- BRIEF -
Copy out every line in the material below that contains the string "element", matching uppercase and lowercase exactly.

- PROVIDED ENTRIES -
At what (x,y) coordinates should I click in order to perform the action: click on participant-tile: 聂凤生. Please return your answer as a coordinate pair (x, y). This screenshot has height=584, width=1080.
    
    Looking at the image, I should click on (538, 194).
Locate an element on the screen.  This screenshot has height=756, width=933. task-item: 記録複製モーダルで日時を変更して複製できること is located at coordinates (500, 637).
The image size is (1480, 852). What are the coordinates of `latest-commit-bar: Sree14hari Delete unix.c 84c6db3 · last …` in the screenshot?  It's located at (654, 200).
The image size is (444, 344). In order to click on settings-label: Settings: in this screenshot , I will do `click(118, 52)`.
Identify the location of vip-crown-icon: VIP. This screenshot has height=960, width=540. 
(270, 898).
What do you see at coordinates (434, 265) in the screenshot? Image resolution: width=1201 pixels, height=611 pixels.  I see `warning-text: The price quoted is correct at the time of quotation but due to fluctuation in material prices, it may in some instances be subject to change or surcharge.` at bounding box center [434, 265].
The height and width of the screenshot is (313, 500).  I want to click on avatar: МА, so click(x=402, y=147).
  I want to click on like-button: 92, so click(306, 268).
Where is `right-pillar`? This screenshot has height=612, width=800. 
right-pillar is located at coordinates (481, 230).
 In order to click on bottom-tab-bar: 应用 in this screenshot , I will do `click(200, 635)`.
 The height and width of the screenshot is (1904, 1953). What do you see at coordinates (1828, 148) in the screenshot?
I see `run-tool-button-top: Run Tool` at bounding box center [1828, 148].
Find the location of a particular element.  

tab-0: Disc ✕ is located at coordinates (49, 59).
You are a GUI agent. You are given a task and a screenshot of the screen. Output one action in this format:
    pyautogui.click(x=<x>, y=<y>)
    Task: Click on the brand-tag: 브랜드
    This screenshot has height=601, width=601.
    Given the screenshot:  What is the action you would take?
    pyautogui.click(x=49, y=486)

- YOUR SOLUTION -
Locate an element on the screen.  This screenshot has height=756, width=933. task-item: 記録複製モーダルで日時を変更して複製できること is located at coordinates (500, 637).
Find the location of a particular element.  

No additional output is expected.